## Description of the task
Extract from the message about fragment identifiers and media types the passage between "But... if you" and "they are consistent.", inclusive.

Basically when deploying a resource/URI have an eye on your intentions - that is you are incontrol of the fragids that you deploy - be intentional about what you (as resource author/owner) intend that they refer to - and (this is the cost) don't mix incompatable media-types (or at the very least ensure that there is no intersection in the fragIds used in representations with incompatible media-types).

What do I mean by incompatible media types: well RDF has an implicit thing described by indirection in the interpretation of URIs with fragIDs - what is referenced is not the text in RDF document at a given 'anchor' but the thing that that text describes. This is at odds with HTML and probably most */*+xml media types where what is referenced is some fragment of the documents text. IMO, this makes content-negotiation between RDF and HTML representations of the same thing close to impossible. I think that presents significant issues for both GRDDL and RDFa that are presently unresolved - and probably in the "I hope noone notices right now" category.

But... if you take an intentional view about the arrangement fragments/anchors/potential link targets I think that you may find some peace wrt to fragIds having a coherent meaning across muliple available representations - the person deplying the resource should ensure their coherence - the media-type induced meaning and the meaning induced by RDF assertions about the same thing seem to operate at different levels in any case - though, with intent, for a give resource affairs can be so organised that they are consistent.

Regards

Stuart
--
[1] http://lists.w3.org/Archives/Public/www-tag/2005Jun/0039
[2] http://lists.w3.org/Archives/Public/www-tag/2005Jun/0045
[3] http://lists.w3.org/Archives/Public/www-tag/2007Jul/0018
[4] http://lists.w3.org/Archives/Public/www-tag/2007Sep/0017
[5] http://lists.w3.org/Archives/Public/www-tag/2007Sep/0035

> -----Original Message-----
> From: Harry Halpin [mailto:hhalpin@ibiblio.org]
> Sent: 20 March 2008 20:27
> To: Williams, Stuart (HP Labs, Bristol)
> Cc: Jonathan Rees; www-tag@w3.org WG
> Subject: Re: Uniform access to descriptions
>
> Williams, Stuart (HP Labs, Bristol) wrote:
> > Hello Harry,
> >
> >
> >> We also should make sure any solution
> >> is *easy* to deploy over various levels and makes it
> perfectly clear
> >> what's going on (somewhat unlike 303, which is rather hard to
> >> deploy and minimalist).
> >>
> >
> > 303 is straight-forward and simple. If you want to use it
> to good effect to get agent to triple about things that
> aren't on the web then you can use it to good effect to do so
> for the things 'off-the-web' that you have chosen to give
> http: URI (sans frag) to.
> >
> Thanks for the reply Stuart (the rest I talk about in my response to
> Roy). I do think 303 *might* help the particular problem brought up by
> DanC [1] a while back, but it does not address the issue about
> connecting authoritative representations to URIs. Both you
> and Jonathan
> may be interested in the following pre-print of a paper by myself and
> Pat called "In Defense of Ambiguity" which comes out in the IJSWIS
> Journal 4(3), later this year [2]. The pre-print is here:
>
> http://www.ibiblio.org/hhalpin/homepage/publications/indefense
> ofambiguity.html
>
> I'm just going to cut and paste a bit from the paper here, which comes
> over the number of ways in which 303 is insufficient to
> distinguish not
> just between information resources and other types, but also between a
> rather simple relationship between access and reference (feel free to
> substitute "information resource" for "access" and "thing
> that isn't an
> information resource" for "reference" - that's close enough
> for reading
> purposes to get the general geist).

## Given material
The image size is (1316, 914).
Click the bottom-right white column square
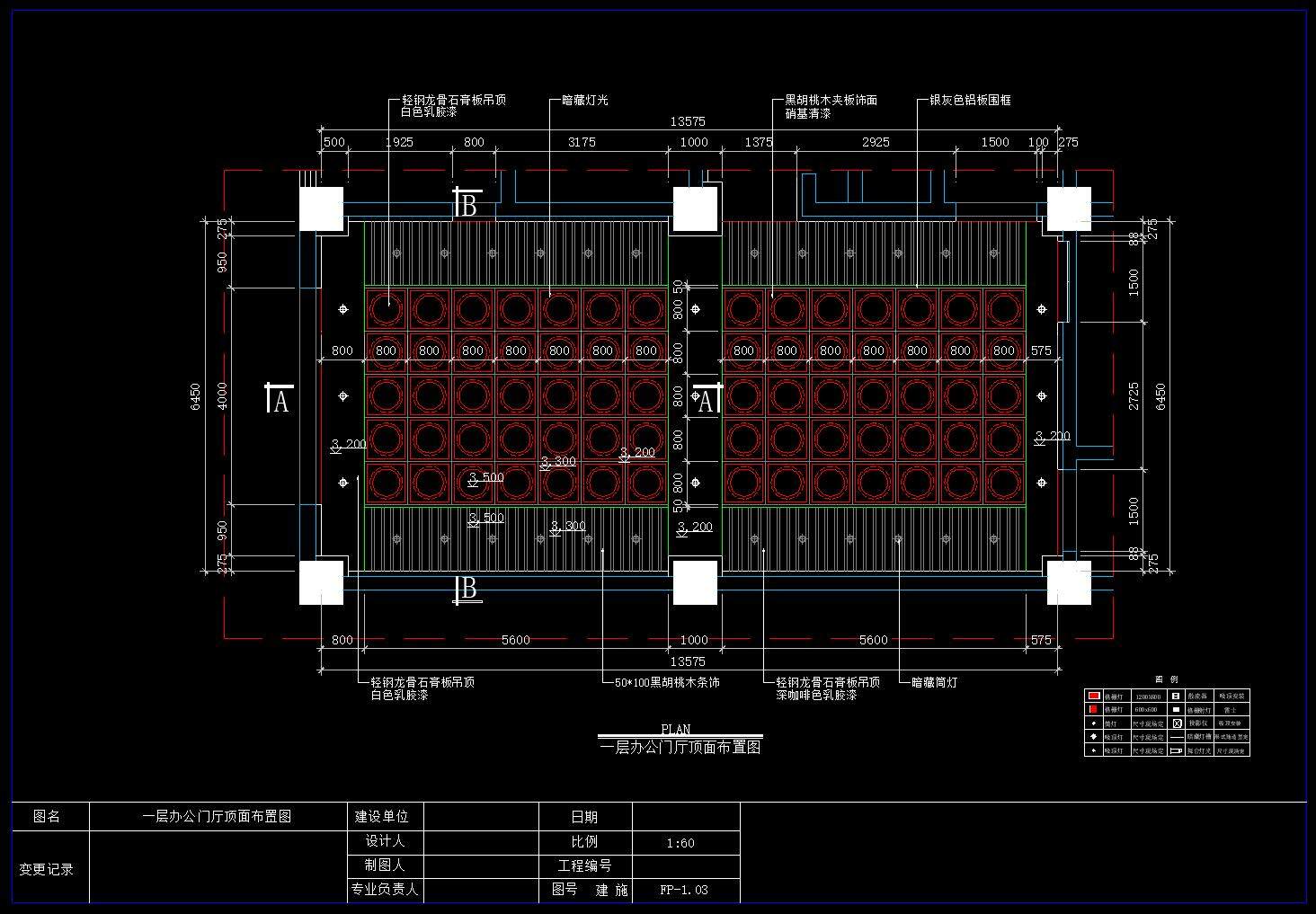(x=1069, y=582)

## Task response
But... if you take an intentional view about the arrangement fragments/anchors/potential link targets I think that you may find some peace wrt to fragIds having a coherent meaning across muliple available representations - the person deplying the resource should ensure their coherence - the media-type induced meaning and the meaning induced by RDF assertions about the same thing seem to operate at different levels in any case - though, with intent, for a give resource affairs can be so organised that they are consistent.